Ivry-sur-Seine : le cri de détresse de l’association Atout majeur

Ayant perdu plusieurs subventions, le centre d’accompagnement aux femmes en difficulté Atout majeur, basé à Ivry-sur-Seine, a achevé de licencier son personnel ce jeudi et devrait fermer ses portes sous peu. L’association lance un appel aux dons.

Ce mardi après-midi dans leur local, onze femmes sont venues raconter comment elles ont commencé à rebondir grâce à l’association.

Depuis sa fondation en 2004 par Zoubida Belkebir, Atout majeur accompagne des femmes fragilisées tant sur le plan social qu’économique, dans leurs démarches administratives et de recherche d’emploi. Certaines sont même sans domicile fixe. Pour elles, l’association constitue un havre, un lieu pour repartir, reprendre confiance et encore récemment, 200 d’entre elles, issues de toute l’Ile-de-France, se rendaient quotidiennement dans les locaux du 97 bis, avenue Georges Gosnat, mis à leur disposition par la mairie d’Ivry-sur-Seine.

200 femmes, 57 nationalités

« Nous accueillons des femmes très éloignées de l’emploi, ayant pour la plupart vécu des violences conjugales, économiques ou d’ordre humanitaire », détaille la directrice Zoubida Belkebir.
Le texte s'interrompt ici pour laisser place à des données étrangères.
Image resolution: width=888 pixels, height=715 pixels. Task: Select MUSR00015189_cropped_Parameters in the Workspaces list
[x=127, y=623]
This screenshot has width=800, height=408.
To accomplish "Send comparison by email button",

S’y côtoient toutes les nationalités – « on en a compté 57, mais il y en a sûrement plus », s’amuse la fondatrice – et tous les âges, de 18 à 67 ans. Certaines sont couturières, d’autres secrétaires médicales, ingénieures ou musiciennes. Elles ont toutes un talent, et souvent en commun une situation de précarité économique et d’exclusion sociale intenses.
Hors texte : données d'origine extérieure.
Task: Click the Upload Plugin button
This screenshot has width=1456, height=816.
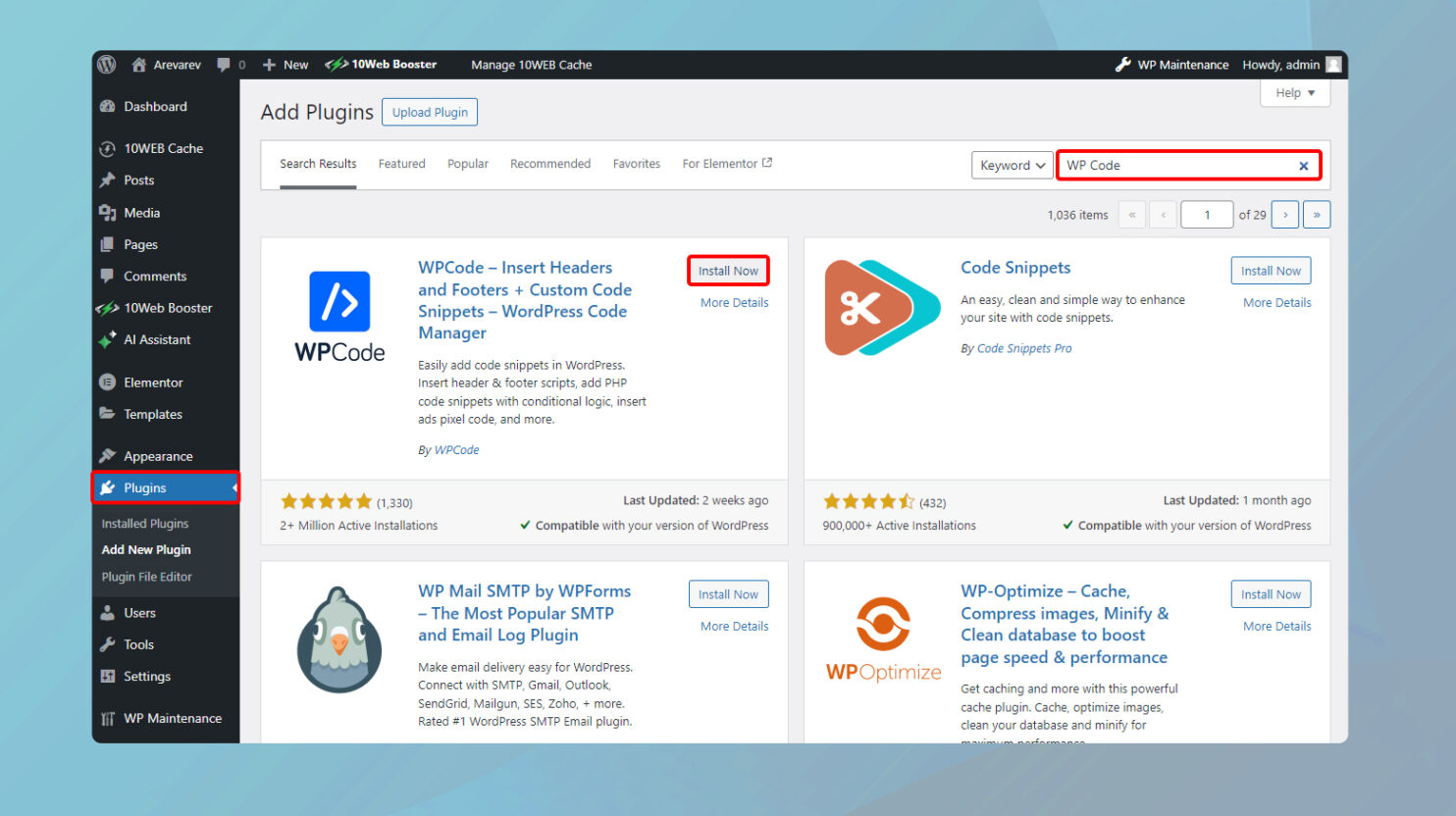Action: [x=430, y=113]
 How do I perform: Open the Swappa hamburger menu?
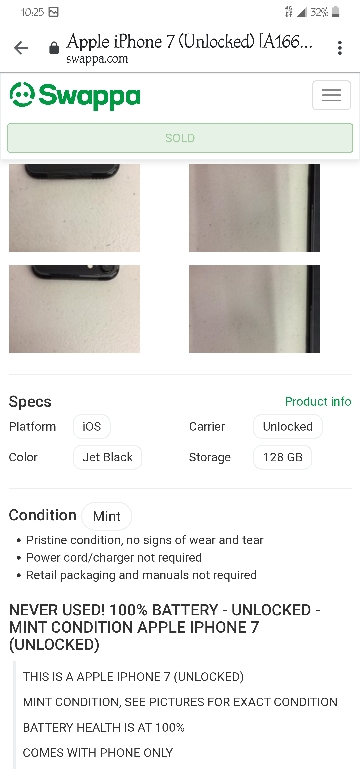[331, 95]
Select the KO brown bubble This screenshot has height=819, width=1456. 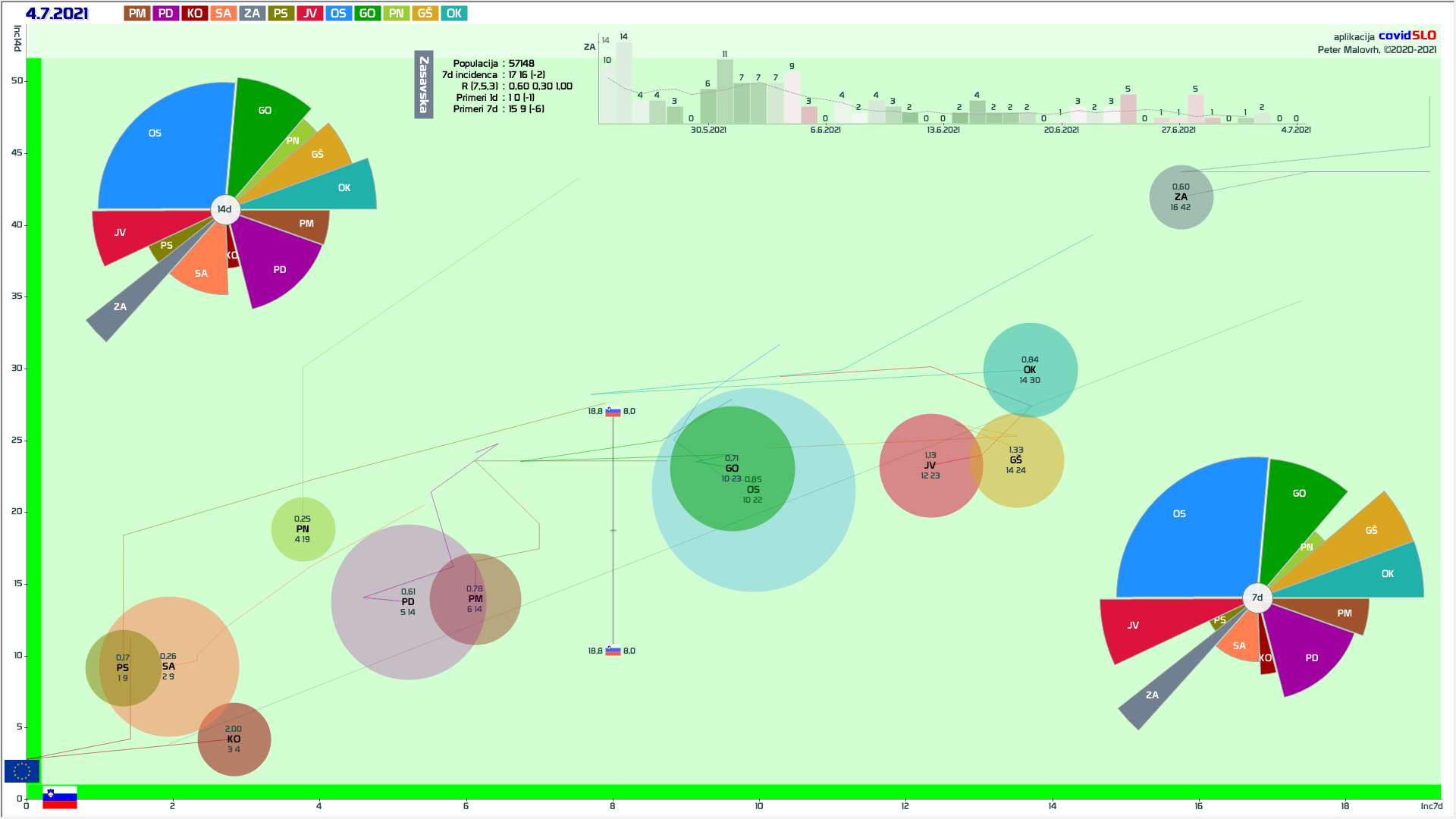(x=234, y=739)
La plus jeune présente ce mardi a 27 ans. Batul avait achevé un Master de marketing en anglais avant de rejoindre son mari en France il y a trois ans. D’origine libyenne, la jeune femme est venue parfaire son Français avant son accouchement, prévu en mars.

D’autres vivent en métropole depuis bien plus longtemps, comme Leangueik, inscrite à la MDPH (Maison départementale des personnes handicapées), arrivée en France en 1981 pour fuir la guerre au Cambodge. « A l’époque, il était plus facile de trouver du travail, même sans parler parfaitement la langue, assure celle qui veut devenir agente d’accueil. C’est plus difficile aujourd’hui. »
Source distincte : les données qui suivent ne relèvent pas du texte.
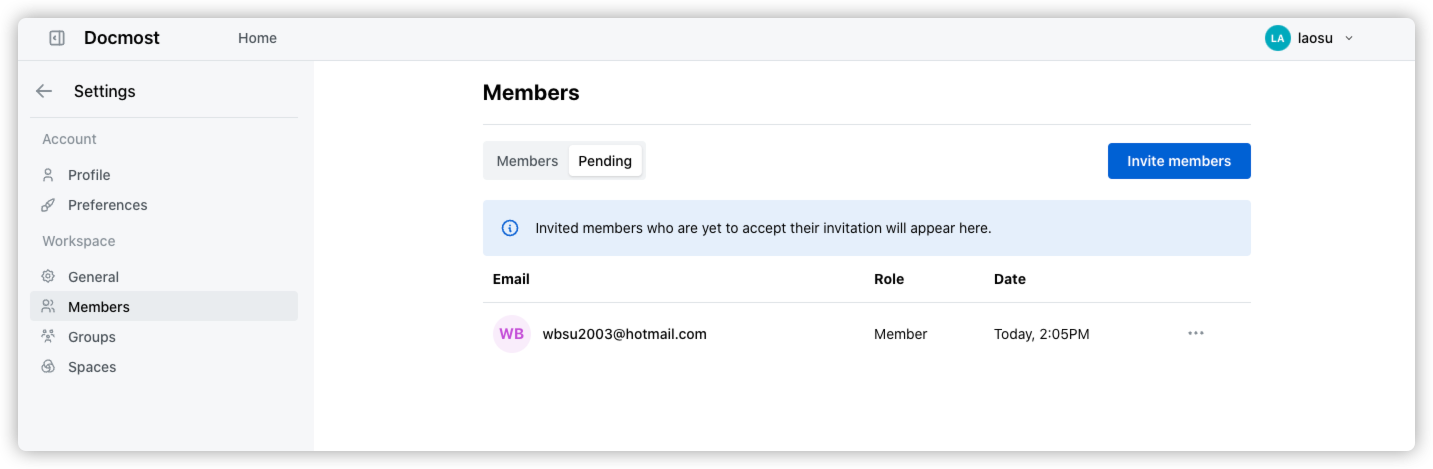Toggle the sidebar collapse icon
This screenshot has width=1433, height=469.
[x=57, y=38]
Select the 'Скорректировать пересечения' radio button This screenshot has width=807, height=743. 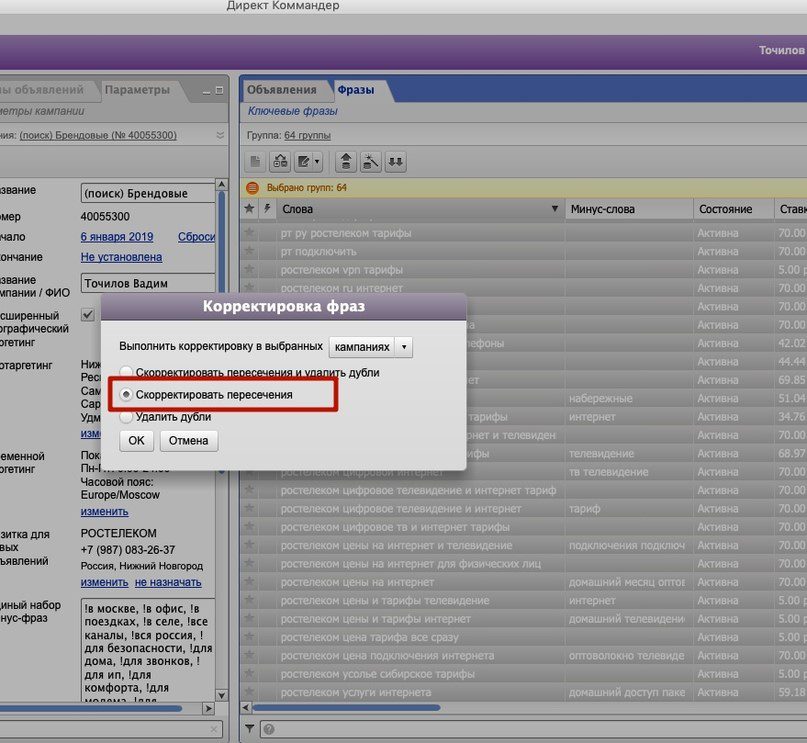(x=126, y=395)
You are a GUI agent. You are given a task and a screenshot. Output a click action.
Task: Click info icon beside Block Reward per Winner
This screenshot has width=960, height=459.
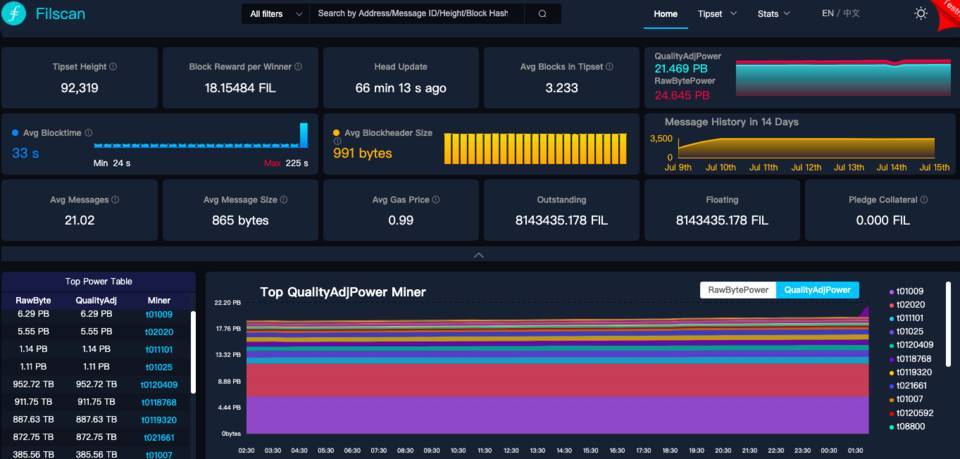[299, 67]
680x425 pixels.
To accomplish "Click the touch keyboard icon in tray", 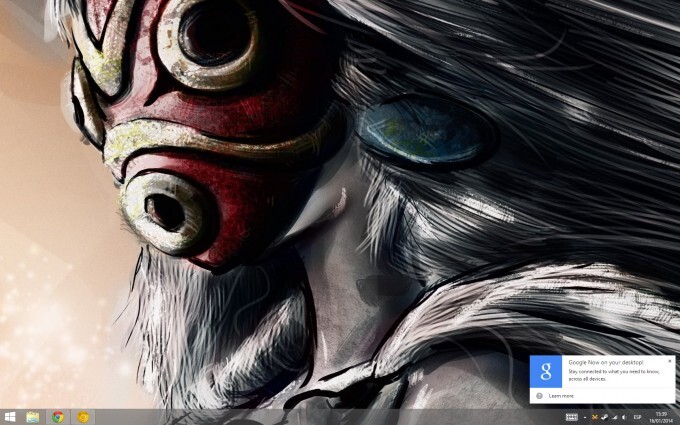I will [x=571, y=416].
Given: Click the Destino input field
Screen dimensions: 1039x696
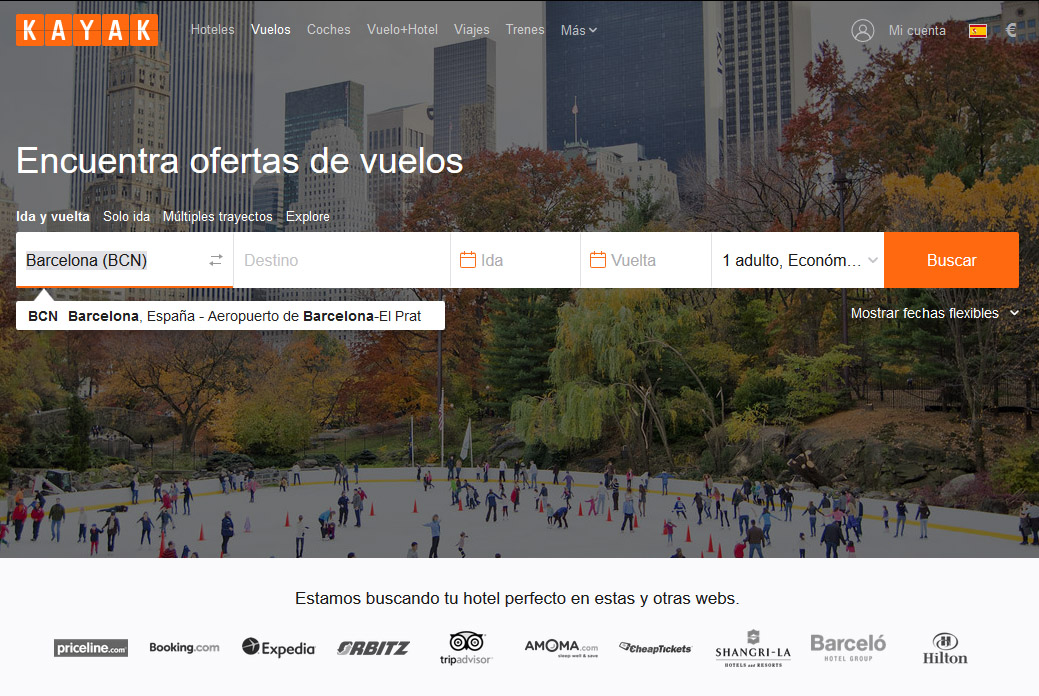Looking at the screenshot, I should click(340, 260).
Zoubida Belkebir, Maoulida, et Atika

Pour y remédier, ces travailleuses en recherche d’emploi bénéficient d’un suivi d’un an, avec des formations qualifiantes et des rencontres avec des entreprises partenaires… qui sont autant de potentiels employeurs. Chaque jour, elles prennent part à des cours de langue et à des ateliers sur des thèmes aussi variés que l’accès au droit, l’informatique ou l’estime de soi.

Avec le théâtre Aleph, les adhérentes participent aussi à des sessions de trois semaines au cours desquelles elles montent une pièce ou une comédie musicale inspirée de leurs vies. Une manière d’exorciser un passé souvent douloureux.

« On apprend à rédiger un CV, à passer un entretien d’embauche, ou à effectuer certaines démarches administratives, énumère Liliane. Arrivée de la République Démocratique du Congo en 1997, passée un temps par un foyer, elle a exercé comme agente de nettoyage jusqu’à un accident du travail. Depuis, elle a retrouvé une indépendance et une sociabilité « libératrice ». Elle qui se préparait pour un stage d’hôtesse de sécurité prévu en février, craint maintenant de devoir y renoncer, et de basculer à nouveau dans l’isolement.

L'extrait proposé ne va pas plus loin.